■ ACTION ITEM: When you find the word "agent" in a line of the entries, please copy the whole line.

=== DATA EXTRACTS ===

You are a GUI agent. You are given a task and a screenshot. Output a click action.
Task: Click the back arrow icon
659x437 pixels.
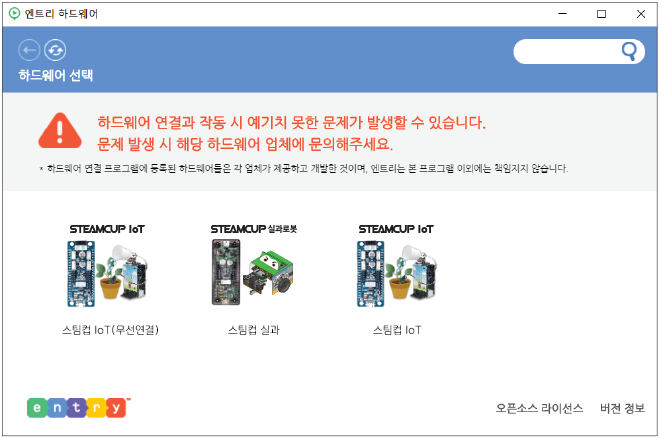click(29, 50)
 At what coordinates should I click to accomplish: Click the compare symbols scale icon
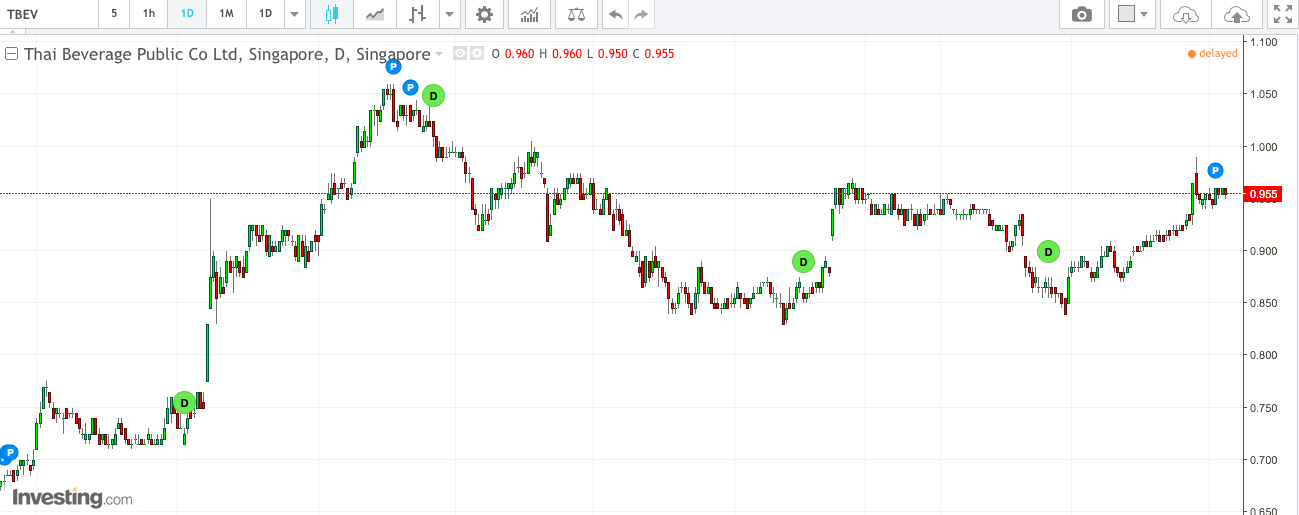(576, 14)
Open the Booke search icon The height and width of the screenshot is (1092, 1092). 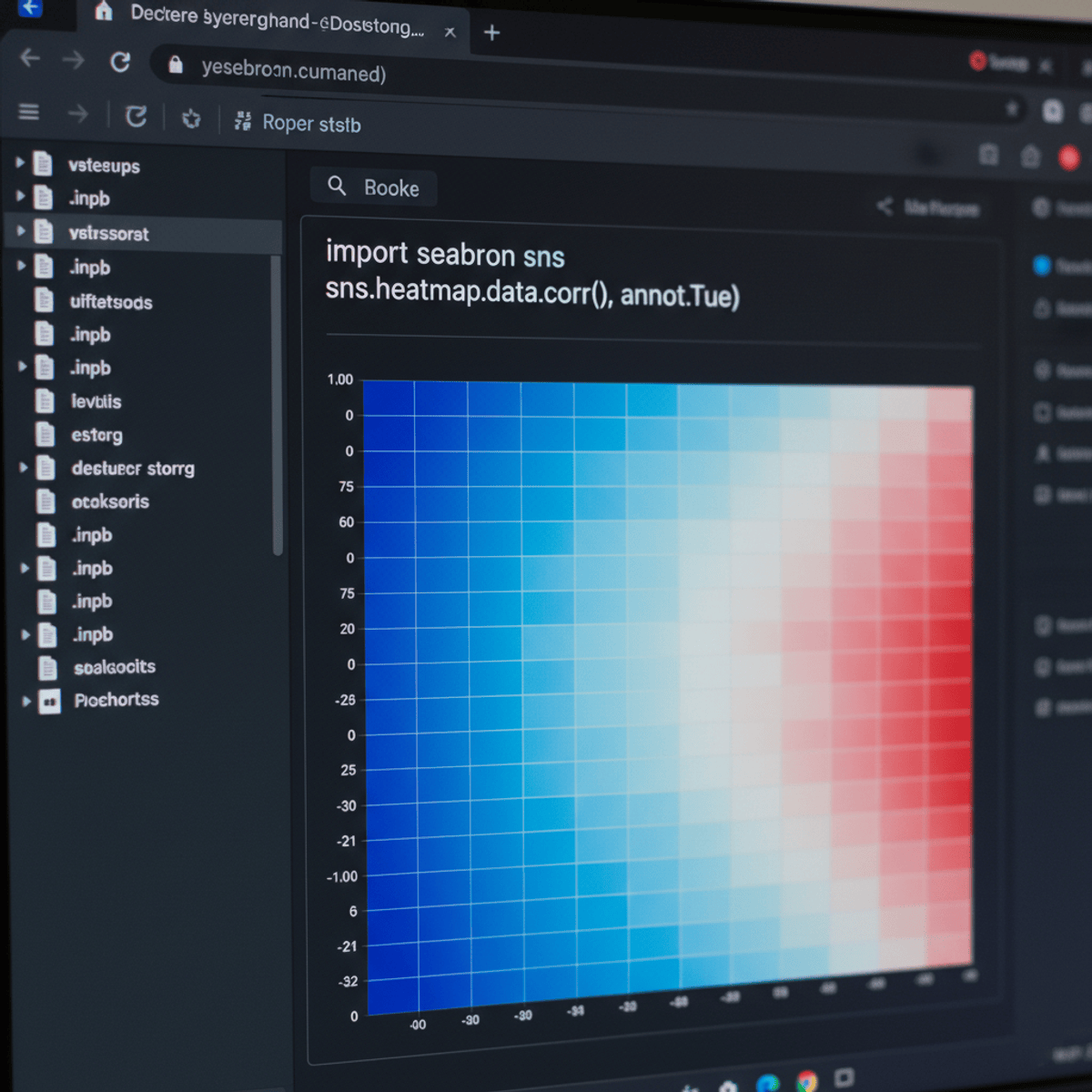click(x=338, y=186)
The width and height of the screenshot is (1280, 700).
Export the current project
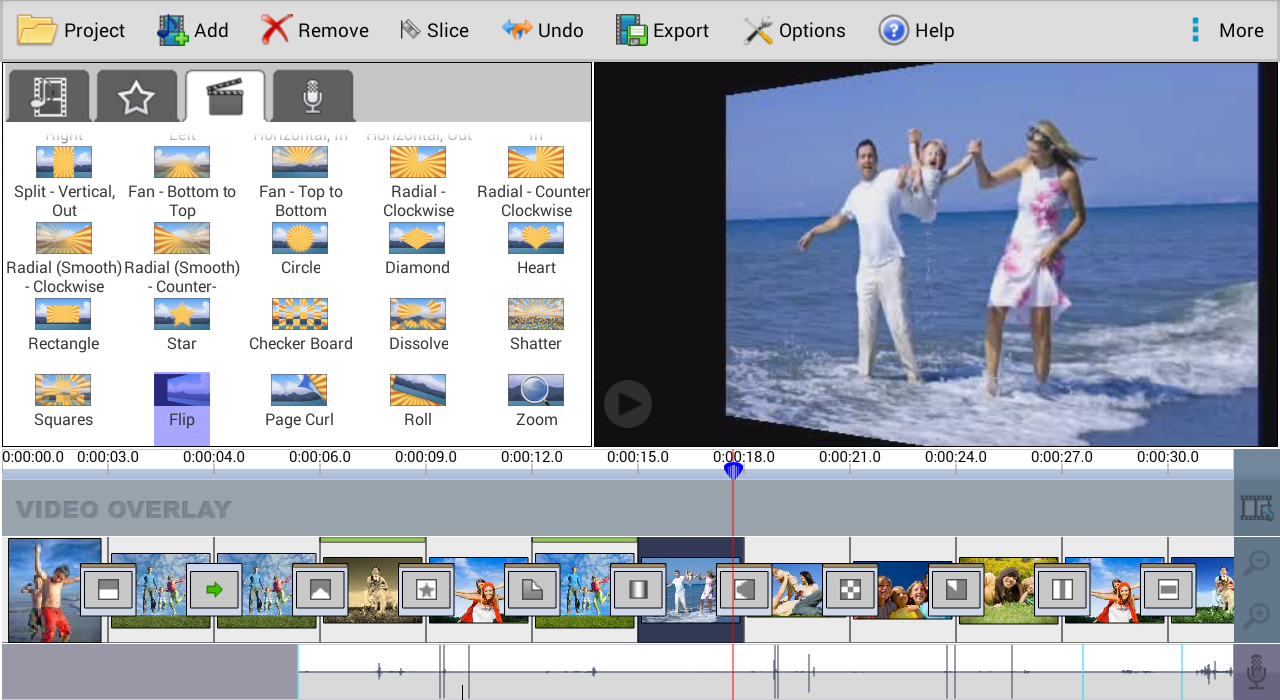tap(662, 30)
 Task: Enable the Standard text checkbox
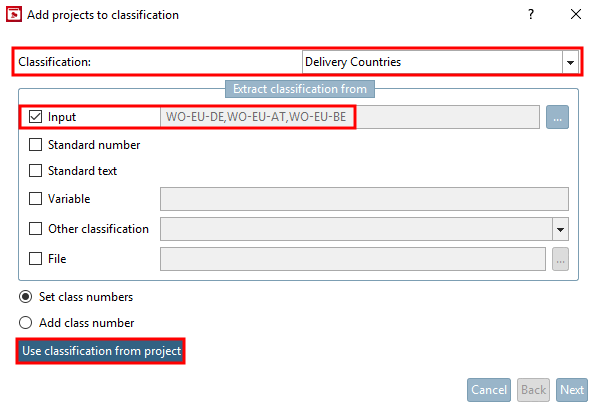click(35, 171)

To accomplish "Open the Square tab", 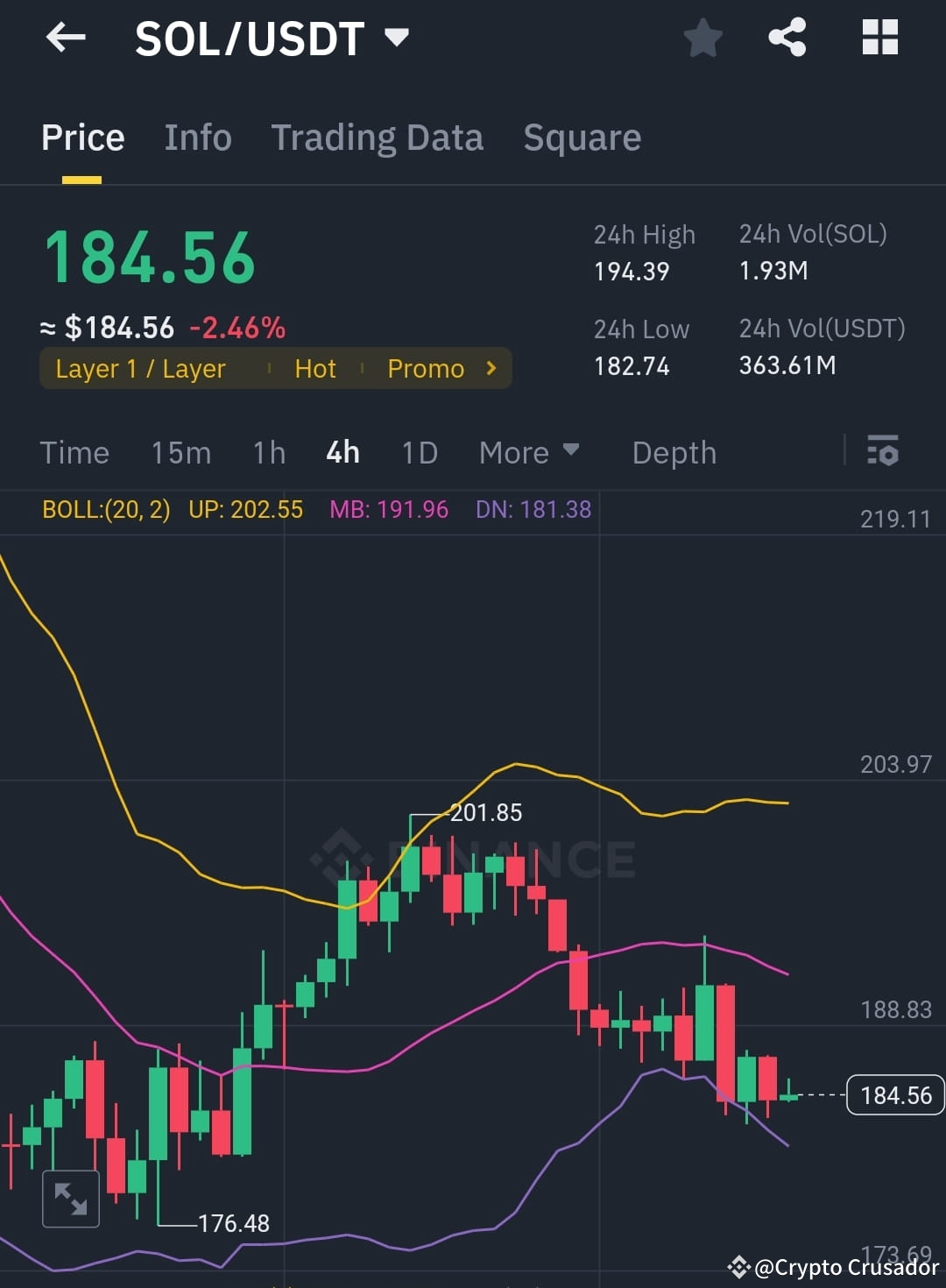I will [x=582, y=137].
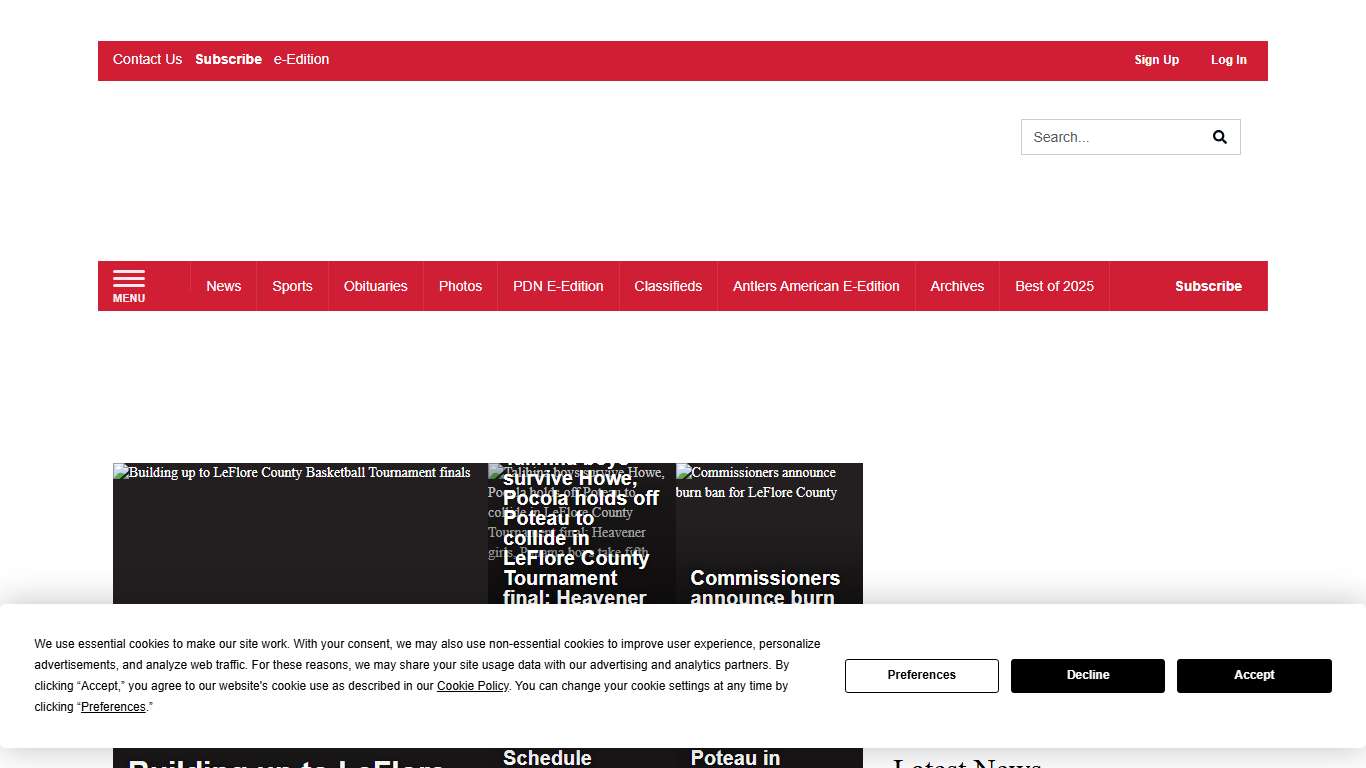Open the Cookie Policy link
The width and height of the screenshot is (1366, 768).
click(472, 686)
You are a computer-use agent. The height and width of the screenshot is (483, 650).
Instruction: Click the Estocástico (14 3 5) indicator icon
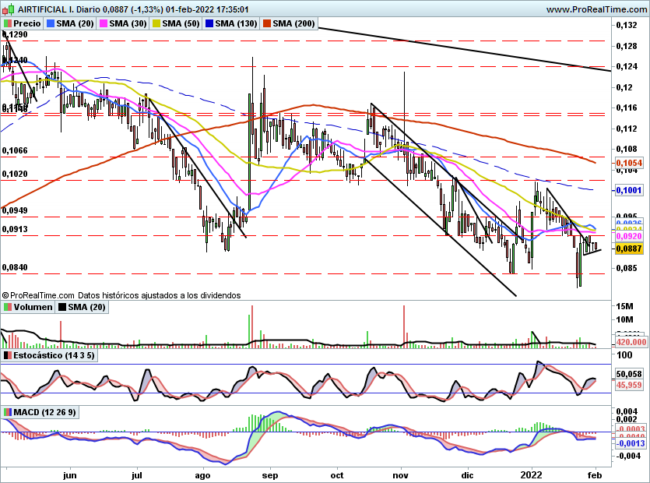[8, 356]
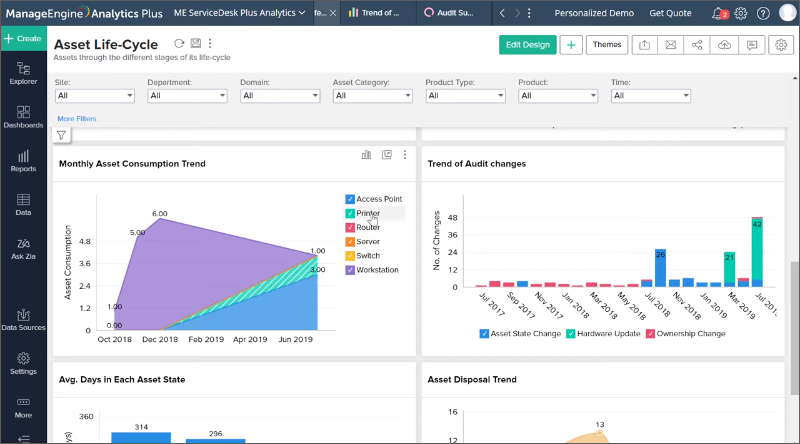
Task: Open the Time filter dropdown
Action: click(x=650, y=96)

===

■ TASK RESPONSE:
You are a GUI agent. You are given a task and a screenshot. Output a click action.
You are a computer-use agent. The height and width of the screenshot is (483, 650).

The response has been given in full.